Image Segmentation or Image Salient Object Detection

On this original image we will now apply a segmentation to extract the bird in a rough format. These models (e.g.; SelfReformer, ...) are typically rougher in extracting the image we want, but they give an idea of what we need.

Applying this on our original image will result into a Segmentation Mask that we apply on our original image to receive a Salient Object or Segmented Object

As you can clearly see on our resulting image, is that it is rough and does not clearly extract the feathers of our bird example. But it lets us continue towards creating a trimap.

Trimap Generation

We can now use the mask above to generate a trimap. One of the easiest methods to create such a trimap is to take the mask above and apply an erosion and dilation with opencv (see code below) to receive a refined mask. We fill in this erosion and dilation with a gray color (RGB value 128).

mask = cv2.imread(f'./mask.png', cv2.IMREAD_GRAYSCALE)
# Generate Trimap
def erode_and_dilate(mask, k_size, iterations):
    kernel = cv2.getStructuringElement(cv2.MORPH_ELLIPSE, k_size)
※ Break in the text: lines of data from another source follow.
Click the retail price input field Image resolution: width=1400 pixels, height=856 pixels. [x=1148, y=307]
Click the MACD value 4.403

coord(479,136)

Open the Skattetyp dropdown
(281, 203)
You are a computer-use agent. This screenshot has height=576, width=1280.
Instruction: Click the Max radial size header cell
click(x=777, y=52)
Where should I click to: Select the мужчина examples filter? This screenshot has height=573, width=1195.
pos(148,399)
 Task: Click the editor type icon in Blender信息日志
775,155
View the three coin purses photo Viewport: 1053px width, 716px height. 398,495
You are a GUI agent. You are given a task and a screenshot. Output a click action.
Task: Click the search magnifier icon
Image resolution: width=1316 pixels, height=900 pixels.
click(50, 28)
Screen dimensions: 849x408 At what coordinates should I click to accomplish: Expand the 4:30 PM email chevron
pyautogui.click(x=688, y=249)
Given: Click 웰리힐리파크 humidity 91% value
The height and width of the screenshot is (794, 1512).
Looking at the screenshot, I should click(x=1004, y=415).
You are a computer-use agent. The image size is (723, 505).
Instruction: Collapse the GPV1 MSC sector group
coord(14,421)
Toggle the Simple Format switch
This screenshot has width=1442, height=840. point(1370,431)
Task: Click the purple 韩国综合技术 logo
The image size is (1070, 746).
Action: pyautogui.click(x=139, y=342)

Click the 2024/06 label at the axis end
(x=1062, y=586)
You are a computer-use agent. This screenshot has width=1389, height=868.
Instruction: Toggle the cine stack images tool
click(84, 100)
    eroded = cv2.erode(mask, kernel, iterations=iterations)
    dilated = cv2.dilate(mask, kernel, iterations=iterations)

    trimap = np.full(mask.shape, 128)
    trimap[eroded >= 254] = 255
    trimap[dilated <= 1] = 0

    return trimap

def generate_trimap(mask, threshold=0.05, iterations=3):
    threshold = threshold * 255

    trimap = mask.copy()
    trimap = trimap.astype("uint8")

    # Erode and dilate the mask
    trimap = erode_and_dilate(trimap, k_size=(7, 7), iterations=iterations)

    return trimap
trimap = generate_trimap(img_mask)

# Save Trimap
cv2.imwrite("./trimap.png", trimap)

After applying this we can see a result as below, where our mask is refined, and a gray color was added

Image Matting

This input trimap can now be used in combination with our original image. These two will be the input towards are Image Matting model that takes both and generates a refined mask. Examples of state-of-the-art image matting models are PP-Matting, U2Net, MatteFormer or others.

If we finally apply this mask to our original image, we will get a more refined result:

import cv2
import numpy as np

img = cv2.imread(f'./original.png')
mask = cv2.imread(f'./mask.png', cv2.IMREAD_GRAYSCALE)

cv2.imwrite("./result.png", np.dstack((img, mask)))

And our bird looks cleaner and more refined now. The only missing thing is the "stick" it was sitting on, but this depends on the quality of the model. The better trained our model, the salient object detected, or just changing. the architecture of our model will result in a better cut-out.